▽

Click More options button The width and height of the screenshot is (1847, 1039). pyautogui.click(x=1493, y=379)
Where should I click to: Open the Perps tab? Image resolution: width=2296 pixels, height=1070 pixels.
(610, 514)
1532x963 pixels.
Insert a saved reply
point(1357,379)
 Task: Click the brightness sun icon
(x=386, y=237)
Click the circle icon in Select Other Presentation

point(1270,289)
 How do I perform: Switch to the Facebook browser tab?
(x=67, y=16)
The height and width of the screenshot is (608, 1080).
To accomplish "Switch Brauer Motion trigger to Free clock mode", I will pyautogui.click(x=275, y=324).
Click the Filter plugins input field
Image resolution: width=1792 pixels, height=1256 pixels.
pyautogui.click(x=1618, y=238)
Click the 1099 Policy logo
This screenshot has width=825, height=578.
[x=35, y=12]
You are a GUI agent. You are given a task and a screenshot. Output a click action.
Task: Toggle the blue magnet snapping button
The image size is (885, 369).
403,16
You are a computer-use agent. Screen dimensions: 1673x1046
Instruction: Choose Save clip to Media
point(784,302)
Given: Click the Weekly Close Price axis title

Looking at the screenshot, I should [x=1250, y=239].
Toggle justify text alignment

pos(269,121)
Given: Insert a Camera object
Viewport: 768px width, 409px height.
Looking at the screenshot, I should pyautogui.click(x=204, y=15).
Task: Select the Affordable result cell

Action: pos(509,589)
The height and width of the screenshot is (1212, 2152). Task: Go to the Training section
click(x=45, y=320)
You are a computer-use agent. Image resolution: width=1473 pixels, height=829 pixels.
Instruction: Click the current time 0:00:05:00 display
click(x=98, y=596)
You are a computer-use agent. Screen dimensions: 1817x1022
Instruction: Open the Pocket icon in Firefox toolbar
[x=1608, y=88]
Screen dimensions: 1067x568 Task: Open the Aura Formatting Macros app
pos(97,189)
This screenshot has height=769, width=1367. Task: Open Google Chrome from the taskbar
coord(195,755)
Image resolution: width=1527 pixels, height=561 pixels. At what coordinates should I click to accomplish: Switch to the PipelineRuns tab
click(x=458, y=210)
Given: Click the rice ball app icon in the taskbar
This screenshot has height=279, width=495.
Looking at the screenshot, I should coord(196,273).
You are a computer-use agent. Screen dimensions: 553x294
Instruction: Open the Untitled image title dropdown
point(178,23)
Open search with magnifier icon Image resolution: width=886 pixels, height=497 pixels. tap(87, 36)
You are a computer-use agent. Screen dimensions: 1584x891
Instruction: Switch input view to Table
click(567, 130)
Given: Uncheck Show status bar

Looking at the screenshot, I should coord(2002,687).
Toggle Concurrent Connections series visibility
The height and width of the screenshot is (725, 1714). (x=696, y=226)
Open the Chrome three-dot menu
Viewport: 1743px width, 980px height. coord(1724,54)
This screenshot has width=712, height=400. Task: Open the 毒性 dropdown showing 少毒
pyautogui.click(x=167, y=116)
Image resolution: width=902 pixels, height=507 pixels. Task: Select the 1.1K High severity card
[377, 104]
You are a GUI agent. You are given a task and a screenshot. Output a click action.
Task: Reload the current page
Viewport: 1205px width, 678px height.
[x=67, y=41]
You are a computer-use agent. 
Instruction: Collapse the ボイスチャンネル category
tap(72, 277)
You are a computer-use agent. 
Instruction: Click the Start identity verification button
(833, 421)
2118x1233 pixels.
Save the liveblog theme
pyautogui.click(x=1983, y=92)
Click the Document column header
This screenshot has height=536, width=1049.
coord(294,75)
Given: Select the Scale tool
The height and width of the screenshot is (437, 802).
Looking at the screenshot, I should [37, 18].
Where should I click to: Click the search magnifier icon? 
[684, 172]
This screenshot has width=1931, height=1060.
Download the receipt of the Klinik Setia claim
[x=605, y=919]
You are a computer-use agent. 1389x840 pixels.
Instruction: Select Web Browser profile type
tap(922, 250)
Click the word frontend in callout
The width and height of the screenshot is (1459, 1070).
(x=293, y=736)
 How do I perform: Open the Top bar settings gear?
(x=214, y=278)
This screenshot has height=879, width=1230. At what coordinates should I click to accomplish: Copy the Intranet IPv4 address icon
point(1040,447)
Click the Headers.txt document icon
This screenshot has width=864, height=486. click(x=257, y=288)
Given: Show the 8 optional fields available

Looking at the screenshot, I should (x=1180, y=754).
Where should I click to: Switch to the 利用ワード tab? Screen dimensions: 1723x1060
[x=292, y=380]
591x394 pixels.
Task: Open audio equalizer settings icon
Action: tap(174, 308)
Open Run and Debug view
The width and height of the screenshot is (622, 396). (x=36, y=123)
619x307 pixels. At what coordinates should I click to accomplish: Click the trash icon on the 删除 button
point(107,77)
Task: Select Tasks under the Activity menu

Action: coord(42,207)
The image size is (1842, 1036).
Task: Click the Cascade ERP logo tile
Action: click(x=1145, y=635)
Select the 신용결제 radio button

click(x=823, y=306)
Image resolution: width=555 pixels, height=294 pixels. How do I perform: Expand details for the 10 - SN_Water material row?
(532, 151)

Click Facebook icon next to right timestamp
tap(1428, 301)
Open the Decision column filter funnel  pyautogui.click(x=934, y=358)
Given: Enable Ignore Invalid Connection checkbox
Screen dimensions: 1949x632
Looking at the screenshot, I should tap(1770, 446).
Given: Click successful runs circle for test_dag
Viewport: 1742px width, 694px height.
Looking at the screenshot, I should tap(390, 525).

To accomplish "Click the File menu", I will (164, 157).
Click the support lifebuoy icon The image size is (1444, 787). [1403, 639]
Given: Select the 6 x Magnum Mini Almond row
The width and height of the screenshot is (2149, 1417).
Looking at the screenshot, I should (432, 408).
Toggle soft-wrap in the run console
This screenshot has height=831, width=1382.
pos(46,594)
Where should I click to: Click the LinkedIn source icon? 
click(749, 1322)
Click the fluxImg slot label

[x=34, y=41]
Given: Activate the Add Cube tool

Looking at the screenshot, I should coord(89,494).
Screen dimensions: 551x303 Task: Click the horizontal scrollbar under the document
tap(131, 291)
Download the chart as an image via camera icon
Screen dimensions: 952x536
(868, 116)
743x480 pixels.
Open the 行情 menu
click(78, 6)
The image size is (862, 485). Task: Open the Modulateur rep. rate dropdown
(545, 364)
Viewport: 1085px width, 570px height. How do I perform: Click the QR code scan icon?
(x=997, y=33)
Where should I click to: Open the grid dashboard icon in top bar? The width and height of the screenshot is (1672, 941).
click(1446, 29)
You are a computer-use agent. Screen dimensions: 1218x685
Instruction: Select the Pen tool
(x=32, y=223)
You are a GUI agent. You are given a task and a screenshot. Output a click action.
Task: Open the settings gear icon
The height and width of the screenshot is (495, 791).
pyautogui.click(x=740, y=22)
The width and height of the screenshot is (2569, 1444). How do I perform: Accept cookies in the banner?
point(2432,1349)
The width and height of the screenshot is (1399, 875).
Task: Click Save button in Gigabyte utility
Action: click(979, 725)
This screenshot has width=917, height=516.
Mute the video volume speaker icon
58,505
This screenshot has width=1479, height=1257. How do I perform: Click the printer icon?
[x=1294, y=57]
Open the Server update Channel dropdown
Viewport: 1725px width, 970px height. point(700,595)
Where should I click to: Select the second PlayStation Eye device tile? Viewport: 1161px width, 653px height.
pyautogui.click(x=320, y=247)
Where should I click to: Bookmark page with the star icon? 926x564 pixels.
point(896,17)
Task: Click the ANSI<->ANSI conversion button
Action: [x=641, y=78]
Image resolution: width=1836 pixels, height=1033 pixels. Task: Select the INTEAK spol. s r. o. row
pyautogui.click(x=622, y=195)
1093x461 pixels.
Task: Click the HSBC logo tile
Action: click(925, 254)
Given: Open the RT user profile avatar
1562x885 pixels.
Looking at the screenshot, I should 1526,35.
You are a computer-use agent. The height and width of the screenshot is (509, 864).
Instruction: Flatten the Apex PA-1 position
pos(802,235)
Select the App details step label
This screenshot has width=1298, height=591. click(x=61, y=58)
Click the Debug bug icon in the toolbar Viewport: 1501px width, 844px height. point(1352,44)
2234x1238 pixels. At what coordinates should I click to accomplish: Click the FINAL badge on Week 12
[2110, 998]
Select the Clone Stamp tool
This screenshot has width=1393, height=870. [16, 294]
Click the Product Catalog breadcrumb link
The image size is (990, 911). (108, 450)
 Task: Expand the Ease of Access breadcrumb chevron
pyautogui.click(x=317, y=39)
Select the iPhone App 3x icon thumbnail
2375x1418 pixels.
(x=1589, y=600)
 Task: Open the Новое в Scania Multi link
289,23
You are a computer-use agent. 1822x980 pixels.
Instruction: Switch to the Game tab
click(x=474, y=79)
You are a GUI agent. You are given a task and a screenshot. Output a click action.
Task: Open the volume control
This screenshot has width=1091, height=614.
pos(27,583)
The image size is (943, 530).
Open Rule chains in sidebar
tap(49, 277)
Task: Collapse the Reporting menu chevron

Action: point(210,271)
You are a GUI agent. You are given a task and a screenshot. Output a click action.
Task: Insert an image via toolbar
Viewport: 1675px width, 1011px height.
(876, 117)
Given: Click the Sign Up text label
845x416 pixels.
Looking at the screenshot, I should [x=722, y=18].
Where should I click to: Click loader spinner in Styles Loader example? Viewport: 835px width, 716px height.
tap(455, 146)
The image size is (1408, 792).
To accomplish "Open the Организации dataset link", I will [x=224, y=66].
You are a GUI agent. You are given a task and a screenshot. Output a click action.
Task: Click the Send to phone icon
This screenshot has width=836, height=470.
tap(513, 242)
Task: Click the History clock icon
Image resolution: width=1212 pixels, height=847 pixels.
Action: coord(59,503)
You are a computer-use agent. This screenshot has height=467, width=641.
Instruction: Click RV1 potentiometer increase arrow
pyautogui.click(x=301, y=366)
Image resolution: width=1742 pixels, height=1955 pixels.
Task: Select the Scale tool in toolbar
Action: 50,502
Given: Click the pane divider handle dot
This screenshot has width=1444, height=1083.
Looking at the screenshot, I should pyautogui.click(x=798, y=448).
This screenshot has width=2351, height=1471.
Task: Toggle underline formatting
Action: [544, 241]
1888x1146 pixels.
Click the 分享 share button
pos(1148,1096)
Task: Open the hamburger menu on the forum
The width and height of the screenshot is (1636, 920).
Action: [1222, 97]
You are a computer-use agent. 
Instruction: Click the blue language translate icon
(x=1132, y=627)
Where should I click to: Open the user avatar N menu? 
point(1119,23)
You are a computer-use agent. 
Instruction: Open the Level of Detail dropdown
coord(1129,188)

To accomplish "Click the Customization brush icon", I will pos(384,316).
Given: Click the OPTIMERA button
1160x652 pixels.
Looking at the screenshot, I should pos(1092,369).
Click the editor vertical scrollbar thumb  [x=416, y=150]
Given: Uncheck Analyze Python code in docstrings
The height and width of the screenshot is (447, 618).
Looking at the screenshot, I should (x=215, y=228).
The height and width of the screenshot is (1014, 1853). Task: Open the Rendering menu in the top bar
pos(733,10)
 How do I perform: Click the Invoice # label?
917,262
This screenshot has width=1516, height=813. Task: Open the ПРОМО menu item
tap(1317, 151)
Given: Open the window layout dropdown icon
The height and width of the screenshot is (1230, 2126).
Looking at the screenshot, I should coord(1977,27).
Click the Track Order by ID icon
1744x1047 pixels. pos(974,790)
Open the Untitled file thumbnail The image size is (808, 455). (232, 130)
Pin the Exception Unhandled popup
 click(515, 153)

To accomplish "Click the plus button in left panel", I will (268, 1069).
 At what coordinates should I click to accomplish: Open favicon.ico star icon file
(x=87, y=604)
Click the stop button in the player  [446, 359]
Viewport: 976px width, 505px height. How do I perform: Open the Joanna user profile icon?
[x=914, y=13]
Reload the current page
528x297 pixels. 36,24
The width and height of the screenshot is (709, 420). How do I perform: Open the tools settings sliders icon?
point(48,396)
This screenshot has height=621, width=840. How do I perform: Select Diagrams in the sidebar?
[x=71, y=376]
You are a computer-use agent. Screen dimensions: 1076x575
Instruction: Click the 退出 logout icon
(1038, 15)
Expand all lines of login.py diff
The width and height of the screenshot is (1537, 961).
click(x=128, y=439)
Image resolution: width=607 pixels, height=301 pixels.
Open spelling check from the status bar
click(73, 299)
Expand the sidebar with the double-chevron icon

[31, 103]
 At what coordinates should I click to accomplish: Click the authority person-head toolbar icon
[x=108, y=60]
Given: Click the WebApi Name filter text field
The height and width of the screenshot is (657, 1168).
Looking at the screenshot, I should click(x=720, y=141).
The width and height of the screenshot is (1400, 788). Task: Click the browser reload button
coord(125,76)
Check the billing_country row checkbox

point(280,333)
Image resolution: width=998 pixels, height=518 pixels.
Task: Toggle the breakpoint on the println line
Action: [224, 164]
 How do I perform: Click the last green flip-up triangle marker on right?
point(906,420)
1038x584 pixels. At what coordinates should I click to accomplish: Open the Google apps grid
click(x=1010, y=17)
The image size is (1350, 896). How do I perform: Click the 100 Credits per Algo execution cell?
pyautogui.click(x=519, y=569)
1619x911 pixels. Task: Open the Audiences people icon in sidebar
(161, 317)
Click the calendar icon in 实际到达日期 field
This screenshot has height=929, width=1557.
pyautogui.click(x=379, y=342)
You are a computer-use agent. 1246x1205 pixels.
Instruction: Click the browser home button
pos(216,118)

△

Description of the task: The result should be every line that contains "will", copied from the entries.

Solution to this task:
To accomplish "Switch Brauer Motion trigger to Free clock mode", I will pyautogui.click(x=275, y=324).
To accomplish "Click the File menu", I will (164, 157).
To accomplish "Open the Организации dataset link", I will [x=224, y=66].
To accomplish "Click the Customization brush icon", I will pos(384,316).
To accomplish "Click the plus button in left panel", I will (268, 1069).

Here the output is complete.